Задания к упражнению →
(1) Выпишите все аббревиатуры, которые встречаются в интервью с главным военным священником РПЦ.
(2) Переведите на английский язык предложение из интервью о военных священниках: «Зачастую это по несколько сотен человек за день».
(3) Продолжите интервью с главным военным священником РПЦ с того места, на котором оно заканчивается.

Приведённый текст →
--- --- ---

7 декабря 2023, 06:30
Интервью

Главный военный священник РПЦ: мы учим оставаться людьми в нечеловеческих условиях

Отец Димитрий. Александр Полегенько/ ТАСС
Отец Димитрий

На всех направлениях специальной военной операции наряду с российскими военными работают священники Русской православной церкви. Они приезжают к бойцам на передовые позиции, исповедуют военных, проводят таинства причащения и крещения. Зачастую это по несколько сотен человек за день. Как бороться со страхом, правда ли, что в окопах нет атеистов — об этом и не только рассказал в эксклюзивном интервью ТАСС главный военный священник РПЦ протоиерей Димитрий Василенков

— Отец Димитрий, мы сейчас встречаемся с вами в зоне проведения специальной военной операции (СВО), где вы, как и другие священнослужители, помогаете бойцам словом и молитвой. Расскажите, сколько всего священников Русской православной церкви (РПЦ) сейчас находятся на передовой?

--- --- ---

Исходный материал →

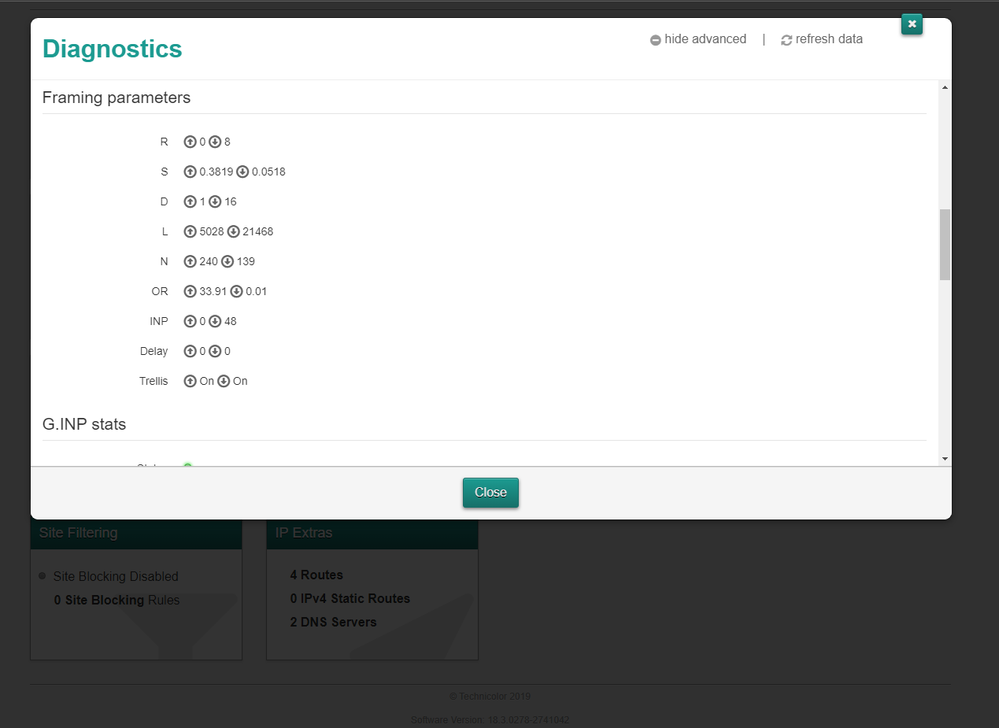Click the scrollbar up arrow
The width and height of the screenshot is (999, 728).
tap(945, 88)
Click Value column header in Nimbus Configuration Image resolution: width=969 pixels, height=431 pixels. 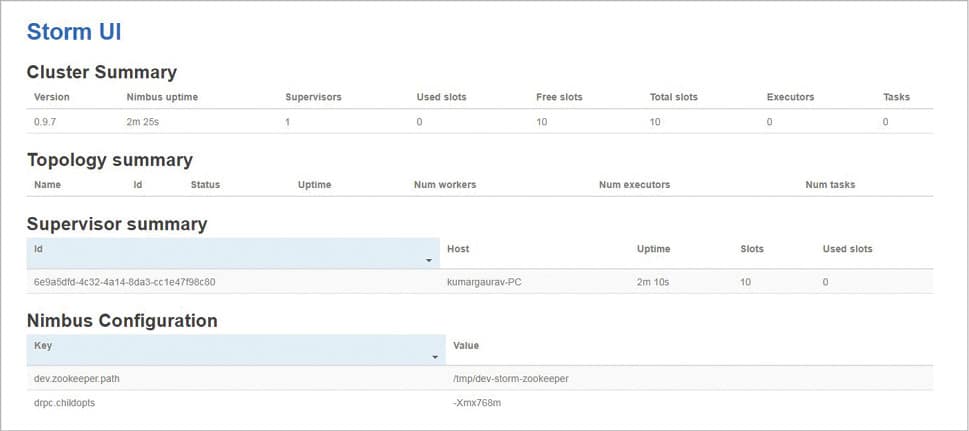pos(466,345)
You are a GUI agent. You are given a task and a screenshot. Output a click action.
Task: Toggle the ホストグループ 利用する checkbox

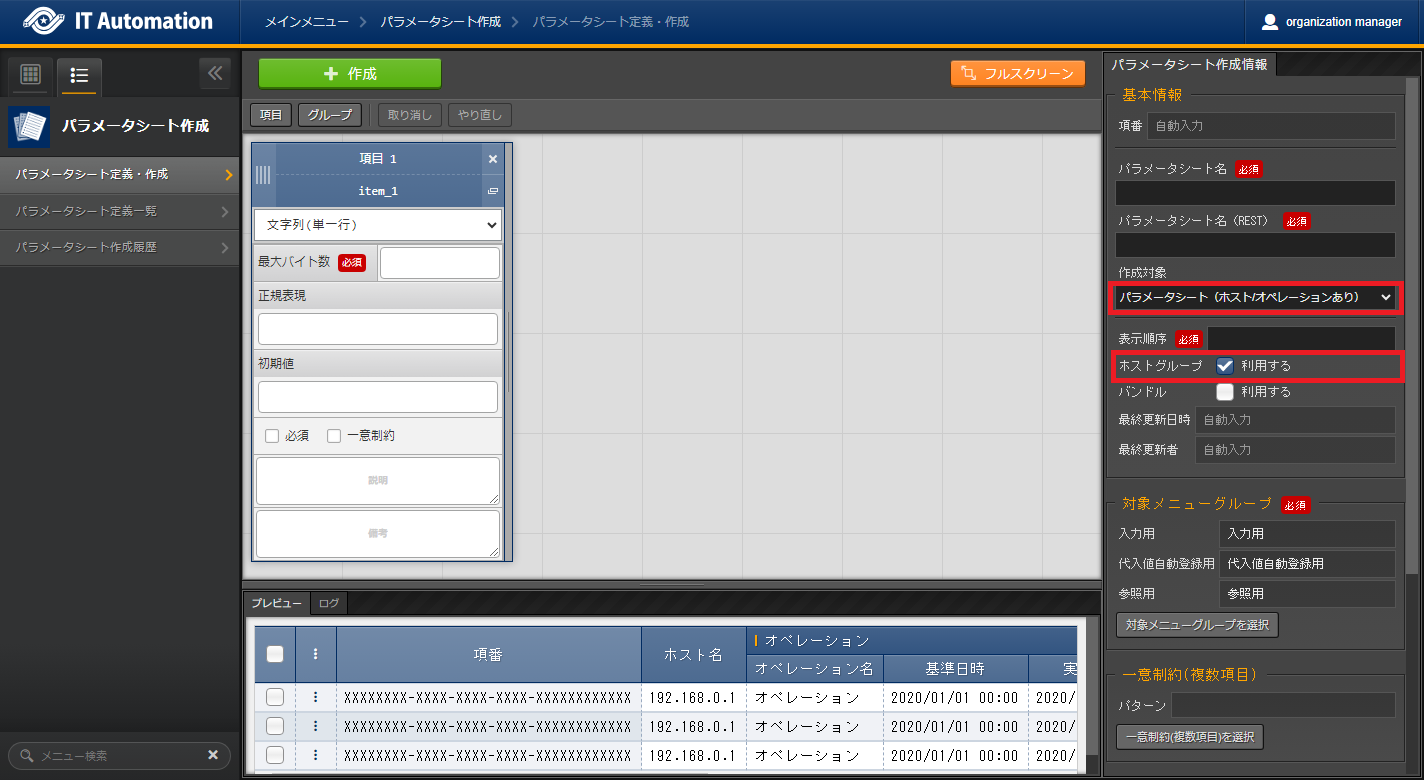point(1225,366)
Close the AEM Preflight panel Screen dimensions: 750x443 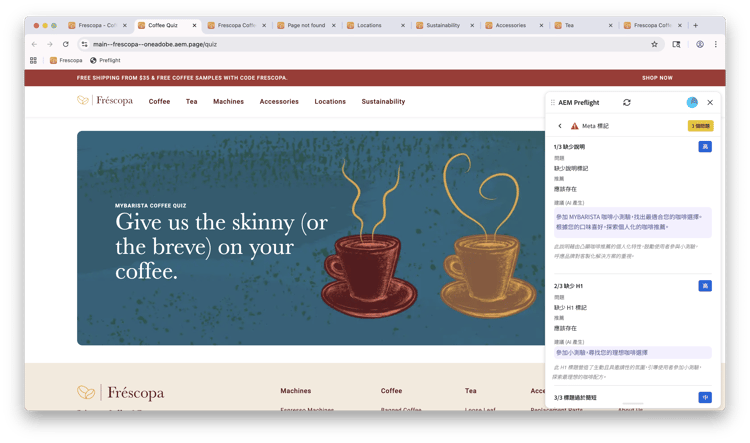click(x=710, y=102)
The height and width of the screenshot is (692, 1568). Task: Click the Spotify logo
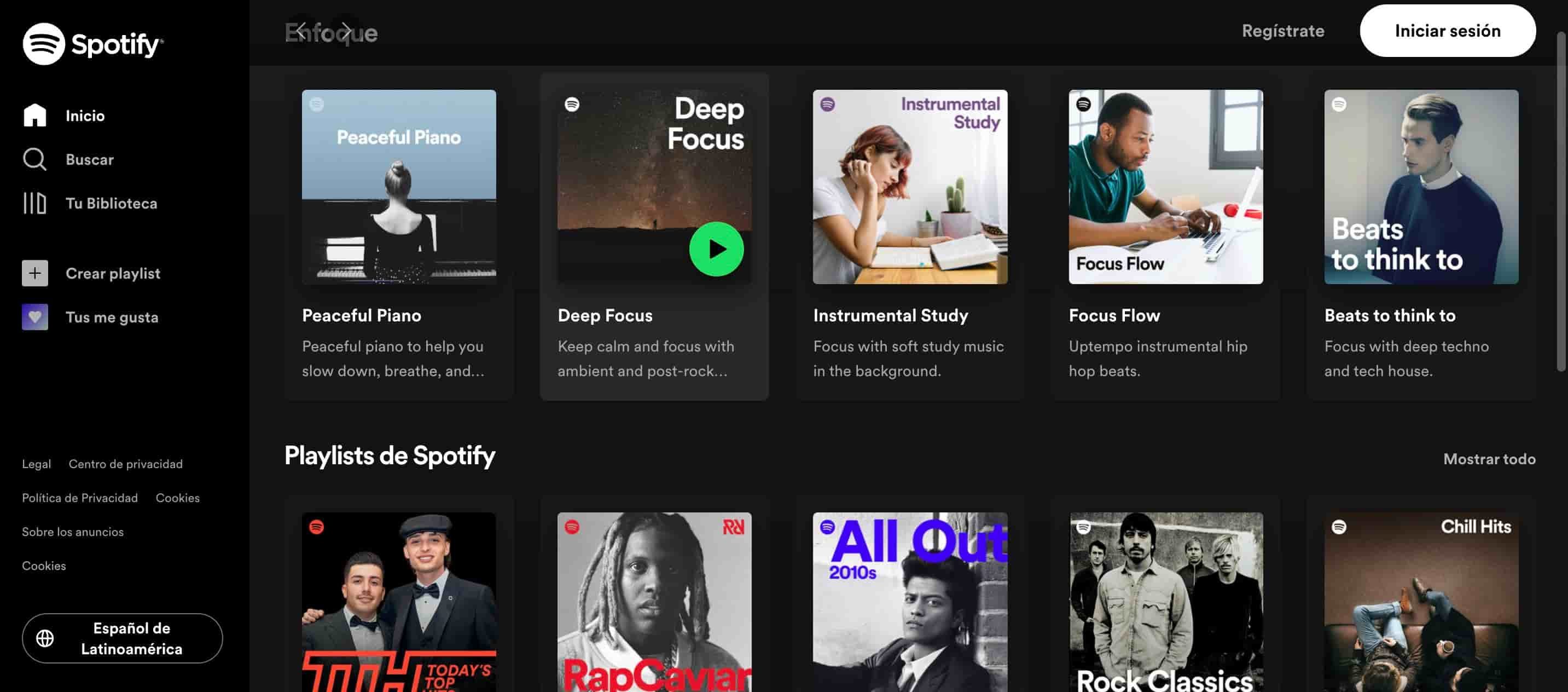[92, 44]
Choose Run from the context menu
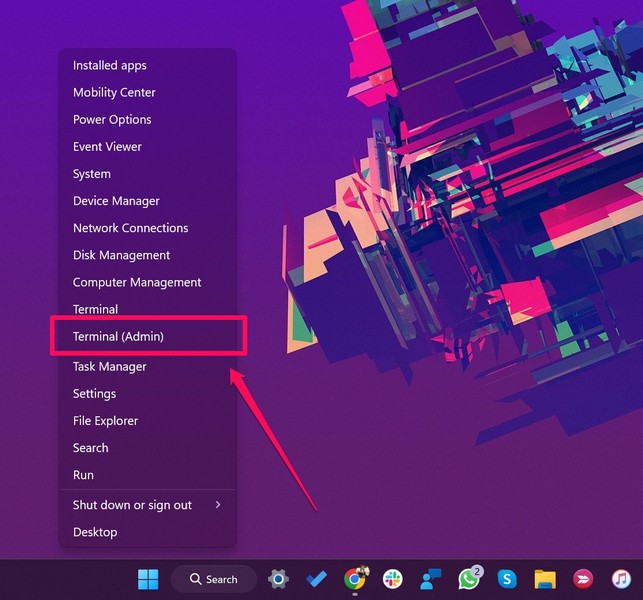The height and width of the screenshot is (600, 643). click(83, 475)
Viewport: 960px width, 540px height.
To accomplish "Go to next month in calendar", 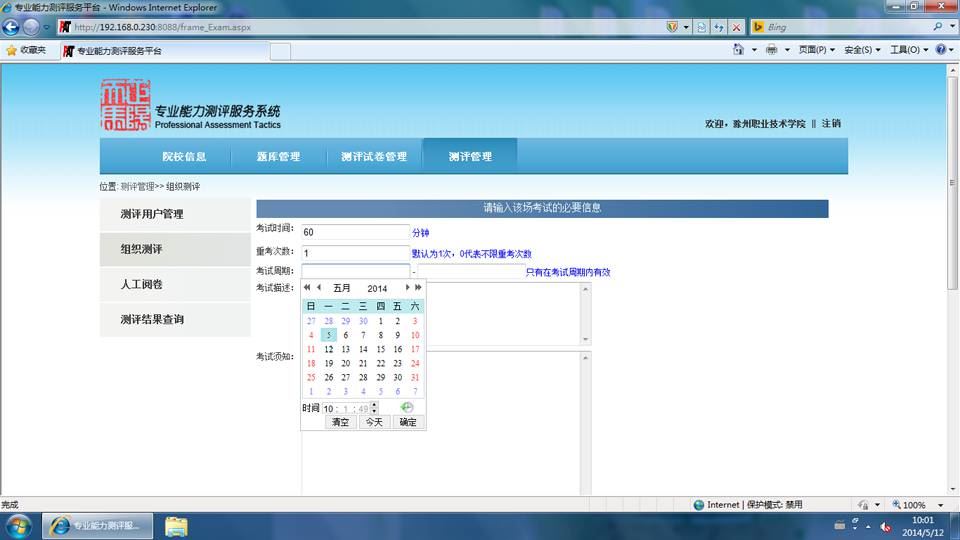I will pos(407,287).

--- --- ---

Ответы к заданиям →
(1) РПЦ, ТАСС, СВО

(2) Often this amounts to several hundred people a day.

(3)
— Около 100 священников на данный момент работают в зоне боевых действий, а за все время более 500 священников посетили зону СВО для того, чтобы выполнять свои пастырские обязанности. Они работают на всех направлениях самоотверженно и достойно, при том что многие — многодетные отцы, по пять-шесть детей порой.

У нас, конечно, есть батюшки, которые были отмечены государственными наградами как посмертно, так и при жизни. Они были отмечены за участие, скажем так, духовное, в рамках спецоперации.

— В целом какая ситуация у вас с потерями?

— К сожалению, есть те, кто отдал свои жизни в этих страшных боевых действиях. Война, знаете, сама по себе страшная штука. Если говорить о потерях, то погибли у нас шесть священников. Я говорю о действующих священниках Русской православной церкви.

— Очень опасная работа и вместе с тем нужная. Что движет представителями духовенства?

— Это, конечно, любовь к Отечеству и к ближним своим. Первое чувство — патриотизм, у нас все священники — горячие патриоты, дальше у каждого своя мотивация. У многих это долг перед собой по поддержке воинов русских, которые сражаются сейчас с настоящим злом. Есть и понимание огромного риска с учетом того, что у них отсутствуют социальные гарантии.

— Не страшно? Как вы боретесь со страхом?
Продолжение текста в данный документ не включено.